使い捨て。ウレタン。ガーゼ。数日前から、これに涼感が加わった。言わずもがな、マスクのはなしである。
いっときはマスクにしてはとても高い値のついた使い捨てマスク。使い捨てマスクのみならず、ウレタンでも、手作りでもマスクと名のつくものは通常価格の3倍4倍となり、足元を見られてる感がたまらなく不愉快であった。
とはいえ必要だから、マスクの使い分けをはじめた。
ポイントは、どこへ、どんな手段をつかって出かけるか。
職場と電車に乗るときには使い捨てマスク。徒歩圏内の買い物は、洗って繰り返し使えるエチケット仕様のウレタンマスク。残るガーゼの出番は今のところない。このガーゼとは「アベノマスク」のことで、 品薄だった市場にマスクが出はじめたころに届いたものだから、いまだ活躍の場がないのだ。

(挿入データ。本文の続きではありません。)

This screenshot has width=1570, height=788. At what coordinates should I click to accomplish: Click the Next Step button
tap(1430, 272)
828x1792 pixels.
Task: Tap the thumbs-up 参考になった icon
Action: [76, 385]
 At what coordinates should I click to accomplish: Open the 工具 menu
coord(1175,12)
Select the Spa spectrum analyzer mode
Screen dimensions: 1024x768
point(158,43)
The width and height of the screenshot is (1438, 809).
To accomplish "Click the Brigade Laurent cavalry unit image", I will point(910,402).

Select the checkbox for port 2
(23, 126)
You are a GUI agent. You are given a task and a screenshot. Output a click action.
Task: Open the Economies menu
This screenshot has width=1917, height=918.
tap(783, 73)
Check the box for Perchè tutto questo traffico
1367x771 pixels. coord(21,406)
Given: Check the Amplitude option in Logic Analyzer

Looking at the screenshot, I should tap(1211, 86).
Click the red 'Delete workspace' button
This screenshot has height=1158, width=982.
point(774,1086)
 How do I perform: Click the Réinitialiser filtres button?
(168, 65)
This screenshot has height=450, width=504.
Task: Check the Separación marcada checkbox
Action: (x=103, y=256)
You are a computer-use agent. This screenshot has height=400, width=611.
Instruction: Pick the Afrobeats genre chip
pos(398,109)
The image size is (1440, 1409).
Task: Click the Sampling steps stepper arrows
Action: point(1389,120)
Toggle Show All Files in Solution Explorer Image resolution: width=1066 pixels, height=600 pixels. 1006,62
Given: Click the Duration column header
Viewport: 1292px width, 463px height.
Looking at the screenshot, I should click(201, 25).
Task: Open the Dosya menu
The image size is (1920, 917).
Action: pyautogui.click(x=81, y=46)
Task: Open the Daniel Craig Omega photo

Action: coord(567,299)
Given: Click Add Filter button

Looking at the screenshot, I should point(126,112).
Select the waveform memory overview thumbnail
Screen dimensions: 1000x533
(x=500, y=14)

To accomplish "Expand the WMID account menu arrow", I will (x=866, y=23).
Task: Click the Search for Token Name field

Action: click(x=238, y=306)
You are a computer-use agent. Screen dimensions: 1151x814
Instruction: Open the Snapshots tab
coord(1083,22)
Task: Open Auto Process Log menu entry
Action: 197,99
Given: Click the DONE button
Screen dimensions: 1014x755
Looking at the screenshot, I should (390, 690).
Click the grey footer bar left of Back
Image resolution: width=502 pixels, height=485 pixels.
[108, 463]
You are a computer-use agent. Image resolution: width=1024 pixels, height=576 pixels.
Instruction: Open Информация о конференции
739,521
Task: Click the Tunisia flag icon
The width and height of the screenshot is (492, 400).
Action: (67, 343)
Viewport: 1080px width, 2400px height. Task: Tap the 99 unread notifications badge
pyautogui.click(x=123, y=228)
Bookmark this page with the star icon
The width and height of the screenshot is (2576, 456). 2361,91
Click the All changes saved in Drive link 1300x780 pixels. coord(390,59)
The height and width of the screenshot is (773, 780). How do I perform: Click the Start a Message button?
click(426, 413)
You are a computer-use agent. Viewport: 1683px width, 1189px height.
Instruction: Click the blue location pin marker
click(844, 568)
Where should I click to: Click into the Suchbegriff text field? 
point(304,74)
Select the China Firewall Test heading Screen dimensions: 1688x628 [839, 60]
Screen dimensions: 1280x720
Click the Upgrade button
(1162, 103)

湿度も気温も高くなってきたいま、職場である図書館でも冷房はつけているが、換気の必要性から窓を開けている。返却本を書架に戻す作業では、この状態がかなり堪える。マスク着用、半冷房で本を抱えて館内を歩きまわり、書架の前で立ったりしゃがんだりを繰り返していたら、危うく熱中症になりかけた。緊急事態宣言は解除されたが、熱中症という緊急事態がこの身に生じかけた。が、やってられるか! とマスクを投げ捨てるわけにはいかない、仕事中ですから。
でも、投げ捨ててもいいんじゃない? と思う場面もある。
たとえば人通りの少ない道。わたしはマスクをしないが、マスクを外さない人のなんと多いこと。「どうして?」「エライ!」疑問と感嘆が同時に沸き起こる。これが日本人の真面目さなのだろう。それに他人の目を気にする気質、違う言い方をするなら他人を気づかう気質もあるのにちがいない。
それだからこそ涼感マスクというわけだ。暑さに向かうさなか「マスクをしない」のではなく「いかに涼しいマスクを着用するか」過酷な状況下でもマスクをする気満々なのである。
 
そんなこんなで冒頭の涼感マスクが加わった次第。
たしかにつけ心地はよい。冷んやり感があって、息もこもりにくい。ああ、でもやっぱり、人通りが少ない道でまでマスクをしたくない。すれ違う人があれば距離をとればいいのじゃありませんかね。
そう思う一方で、少しばかり人通りが増えるとサッとマスクをつけるわたしは日本人気質なのか、はたまた気弱なのか。